The most damning aspect of The Iceman is the script. Important moments in his criminal life are never mentioned. In no single moment is there a sense of terrifying dread that was present in every interview and account of his life I had researched in the past. Aside from one or two total lines of dialogue in the entire film, the subject of the Gambino crime family, even their name, is never mentioned. Characters are the film equivalent of cardboard cut-outs. The murders portrayed are few and far between and are shown in bunches in a series of montages, with the exception of a few. The pacing is severely flawed as any tension that is built dissipates thanks to attempts at creating domestic drama. The filmmakers obviously didn’t care for the family aspect of the story and it’s surprising they went back to it during the one or two times the plot was actually moving smoothly.

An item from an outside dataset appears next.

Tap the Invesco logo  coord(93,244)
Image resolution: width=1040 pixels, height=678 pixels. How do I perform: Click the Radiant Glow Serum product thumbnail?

The acting wasn’t as bad, but it was ultimately disappointing and didn’t do the filmmakers any favours. Michael Shannon was an inspired choice to play the titular character, but I feel as though he missed his mark and perhaps just couldn’t fully realize the demands of such a two-sided sociopathic killer. I applaud him for trying because of the appeal of such a role, I just didn’t find him scary at all. For such an imposing character I found his performance rather nonthreatening, however I feel these problems for the most part were due to the script and not the actor. Surprisingly, I really liked Winona Ryder in this film; she plays off of Shannon’s emotions perfectly as his loving wife Deborah Kuklinski. Ray Liotta as Roy Demeo is his usual bad self, doing nothing better or worse than he’s done for the latter part of his career. The rest of the performances are as poorly written as everything else, but what makes them even worse is the inclusion of a group of actors that bring zero to the table and leaves one to wonder why they are even there. First is David Schwimmer as a soldier working under the guidance of Demeo. His performance is awful and is only surpassed in its awfulness by his porn star moustache and the performances of the other two in question. One of those is Chris Evans, who plays Robert Prongue, a fellow killer who befriends Kuklinski. Evans plays his character much like his earlier performance as the dumb jock in Not Another Teen Movie. Lastly we have James Franco, who makes a short cameo, the likes of which have been deservedly chastised by a fellow writer at Entertainment Maven in a review of Aftershock. Portraying Marty the scumbag, his character is only onscreen for a brief time before meeting his end in one of the better moments of this messy film.
There isn’t much else to say except that this was a greatly unsatisfying film that had all the elements in hand to tell an interesting and fresh story and were squandered and lost almost solely thanks to poor decisions in the script process. I can only hope the director finds a better script for his next feature, while this is the second straight poor choice for Michael Shannon. I think I just may avoid him until Superman returns to fight him in next year’s The Man of Steel.